**Stored entries**.
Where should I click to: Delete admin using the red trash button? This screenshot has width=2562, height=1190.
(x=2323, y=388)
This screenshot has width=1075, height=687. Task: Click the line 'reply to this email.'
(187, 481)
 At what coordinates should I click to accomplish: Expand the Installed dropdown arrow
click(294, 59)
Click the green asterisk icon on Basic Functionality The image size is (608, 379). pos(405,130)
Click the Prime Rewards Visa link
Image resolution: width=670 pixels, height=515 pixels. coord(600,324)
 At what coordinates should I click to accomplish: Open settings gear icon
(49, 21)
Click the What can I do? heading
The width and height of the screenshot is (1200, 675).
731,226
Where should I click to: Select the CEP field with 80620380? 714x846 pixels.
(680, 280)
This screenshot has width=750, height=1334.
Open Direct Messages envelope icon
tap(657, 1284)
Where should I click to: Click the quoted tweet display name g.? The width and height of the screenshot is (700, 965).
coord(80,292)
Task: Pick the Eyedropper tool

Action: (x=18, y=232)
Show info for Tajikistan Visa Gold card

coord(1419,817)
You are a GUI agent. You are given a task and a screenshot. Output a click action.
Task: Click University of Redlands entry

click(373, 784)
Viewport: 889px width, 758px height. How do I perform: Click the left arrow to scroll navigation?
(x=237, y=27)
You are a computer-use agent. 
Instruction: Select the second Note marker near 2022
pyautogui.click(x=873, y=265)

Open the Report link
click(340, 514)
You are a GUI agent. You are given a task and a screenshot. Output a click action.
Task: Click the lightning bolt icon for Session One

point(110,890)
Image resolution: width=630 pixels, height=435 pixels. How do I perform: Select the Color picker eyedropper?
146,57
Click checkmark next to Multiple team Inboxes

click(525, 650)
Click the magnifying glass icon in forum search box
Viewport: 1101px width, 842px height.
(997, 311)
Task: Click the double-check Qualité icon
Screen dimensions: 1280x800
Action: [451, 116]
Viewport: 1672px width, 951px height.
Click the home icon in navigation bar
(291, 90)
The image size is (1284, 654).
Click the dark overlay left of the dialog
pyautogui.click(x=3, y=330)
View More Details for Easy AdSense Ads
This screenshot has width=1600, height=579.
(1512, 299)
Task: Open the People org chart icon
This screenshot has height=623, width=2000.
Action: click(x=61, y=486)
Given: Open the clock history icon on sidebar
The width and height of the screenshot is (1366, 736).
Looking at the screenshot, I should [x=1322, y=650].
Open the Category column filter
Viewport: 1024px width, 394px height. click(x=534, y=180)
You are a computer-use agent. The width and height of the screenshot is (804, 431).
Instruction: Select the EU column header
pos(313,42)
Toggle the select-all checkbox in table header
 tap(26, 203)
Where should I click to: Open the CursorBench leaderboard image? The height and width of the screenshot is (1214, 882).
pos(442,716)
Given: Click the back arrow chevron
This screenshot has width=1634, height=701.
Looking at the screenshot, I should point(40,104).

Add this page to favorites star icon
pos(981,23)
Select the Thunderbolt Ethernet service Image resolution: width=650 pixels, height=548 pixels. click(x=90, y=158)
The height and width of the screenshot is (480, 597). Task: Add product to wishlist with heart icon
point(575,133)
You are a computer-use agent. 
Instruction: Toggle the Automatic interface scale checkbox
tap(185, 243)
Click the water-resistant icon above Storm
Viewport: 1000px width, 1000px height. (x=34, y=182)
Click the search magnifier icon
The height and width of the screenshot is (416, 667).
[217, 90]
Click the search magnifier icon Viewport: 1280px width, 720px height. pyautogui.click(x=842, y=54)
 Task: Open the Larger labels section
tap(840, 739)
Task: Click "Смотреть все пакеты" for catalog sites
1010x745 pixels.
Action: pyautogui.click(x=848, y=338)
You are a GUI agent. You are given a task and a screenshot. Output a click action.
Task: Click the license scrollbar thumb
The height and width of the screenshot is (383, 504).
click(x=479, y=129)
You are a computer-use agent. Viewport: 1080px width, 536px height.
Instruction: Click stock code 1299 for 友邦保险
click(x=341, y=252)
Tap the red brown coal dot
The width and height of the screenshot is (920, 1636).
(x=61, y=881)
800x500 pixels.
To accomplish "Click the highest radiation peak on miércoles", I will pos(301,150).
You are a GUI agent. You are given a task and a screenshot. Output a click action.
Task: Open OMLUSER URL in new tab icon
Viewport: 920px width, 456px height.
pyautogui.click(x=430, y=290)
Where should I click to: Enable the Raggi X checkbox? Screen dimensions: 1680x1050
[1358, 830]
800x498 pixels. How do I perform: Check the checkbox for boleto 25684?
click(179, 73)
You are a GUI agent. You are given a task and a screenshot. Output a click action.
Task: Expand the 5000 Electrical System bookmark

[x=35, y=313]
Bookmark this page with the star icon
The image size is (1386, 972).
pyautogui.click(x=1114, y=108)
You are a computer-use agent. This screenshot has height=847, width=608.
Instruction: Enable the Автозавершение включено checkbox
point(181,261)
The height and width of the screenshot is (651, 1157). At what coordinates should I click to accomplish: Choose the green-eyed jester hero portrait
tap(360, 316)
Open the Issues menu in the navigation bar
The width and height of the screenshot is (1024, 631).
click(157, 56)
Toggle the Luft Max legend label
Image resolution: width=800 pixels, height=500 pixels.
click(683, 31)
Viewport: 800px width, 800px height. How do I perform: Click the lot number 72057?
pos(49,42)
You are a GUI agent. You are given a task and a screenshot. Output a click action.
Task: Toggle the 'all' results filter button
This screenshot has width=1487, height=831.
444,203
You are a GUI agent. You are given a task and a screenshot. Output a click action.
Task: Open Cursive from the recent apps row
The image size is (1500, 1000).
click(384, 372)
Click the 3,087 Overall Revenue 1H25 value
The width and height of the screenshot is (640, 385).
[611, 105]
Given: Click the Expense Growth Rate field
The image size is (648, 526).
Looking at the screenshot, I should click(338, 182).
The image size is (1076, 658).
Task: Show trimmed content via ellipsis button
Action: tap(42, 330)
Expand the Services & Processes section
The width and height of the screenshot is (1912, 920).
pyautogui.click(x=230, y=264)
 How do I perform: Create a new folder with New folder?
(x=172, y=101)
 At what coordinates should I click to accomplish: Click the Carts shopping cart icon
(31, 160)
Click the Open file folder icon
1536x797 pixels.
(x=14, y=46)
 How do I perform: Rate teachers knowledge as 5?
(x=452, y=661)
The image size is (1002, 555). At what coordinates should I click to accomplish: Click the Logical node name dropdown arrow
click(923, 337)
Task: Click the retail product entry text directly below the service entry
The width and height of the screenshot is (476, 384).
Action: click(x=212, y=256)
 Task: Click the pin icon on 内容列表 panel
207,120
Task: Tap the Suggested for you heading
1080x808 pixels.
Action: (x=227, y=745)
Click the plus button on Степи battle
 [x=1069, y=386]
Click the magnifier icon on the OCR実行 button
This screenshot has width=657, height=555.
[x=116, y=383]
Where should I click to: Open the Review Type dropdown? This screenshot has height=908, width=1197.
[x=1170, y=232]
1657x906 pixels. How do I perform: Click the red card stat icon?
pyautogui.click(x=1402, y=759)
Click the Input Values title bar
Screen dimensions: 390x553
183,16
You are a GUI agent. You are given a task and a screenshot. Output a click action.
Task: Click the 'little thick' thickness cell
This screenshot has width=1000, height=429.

**EXERCISE INSTRUCTIONS**.
Could you reproduce exactly the lines of the entries above, from the one with "This screenshot has width=1634, height=701." through the one with "Bookmark this page with the star icon", and nothing else?

**RESPONSE TO THE TASK**.
This screenshot has width=1634, height=701.
Looking at the screenshot, I should point(40,104).

Add this page to favorites star icon
pos(981,23)
Select the Thunderbolt Ethernet service Image resolution: width=650 pixels, height=548 pixels. click(x=90, y=158)
The height and width of the screenshot is (480, 597). Task: Add product to wishlist with heart icon
point(575,133)
You are a computer-use agent. 
Instruction: Toggle the Automatic interface scale checkbox
tap(185, 243)
Click the water-resistant icon above Storm
Viewport: 1000px width, 1000px height. (x=34, y=182)
Click the search magnifier icon
The height and width of the screenshot is (416, 667).
[217, 90]
Click the search magnifier icon Viewport: 1280px width, 720px height. pyautogui.click(x=842, y=54)
 Task: Open the Larger labels section
tap(840, 739)
Task: Click "Смотреть все пакеты" for catalog sites
1010x745 pixels.
Action: pyautogui.click(x=848, y=338)
You are a GUI agent. You are given a task and a screenshot. Output a click action.
Task: Click the license scrollbar thumb
The height and width of the screenshot is (383, 504).
click(x=479, y=129)
You are a computer-use agent. Viewport: 1080px width, 536px height.
Instruction: Click stock code 1299 for 友邦保险
click(x=341, y=252)
Tap the red brown coal dot
The width and height of the screenshot is (920, 1636).
(x=61, y=881)
800x500 pixels.
To accomplish "Click the highest radiation peak on miércoles", I will pos(301,150).
You are a GUI agent. You are given a task and a screenshot. Output a click action.
Task: Open OMLUSER URL in new tab icon
Viewport: 920px width, 456px height.
pyautogui.click(x=430, y=290)
Where should I click to: Enable the Raggi X checkbox? Screen dimensions: 1680x1050
[1358, 830]
800x498 pixels. How do I perform: Check the checkbox for boleto 25684?
click(179, 73)
You are a GUI agent. You are given a task and a screenshot. Output a click action.
Task: Expand the 5000 Electrical System bookmark

[x=35, y=313]
Bookmark this page with the star icon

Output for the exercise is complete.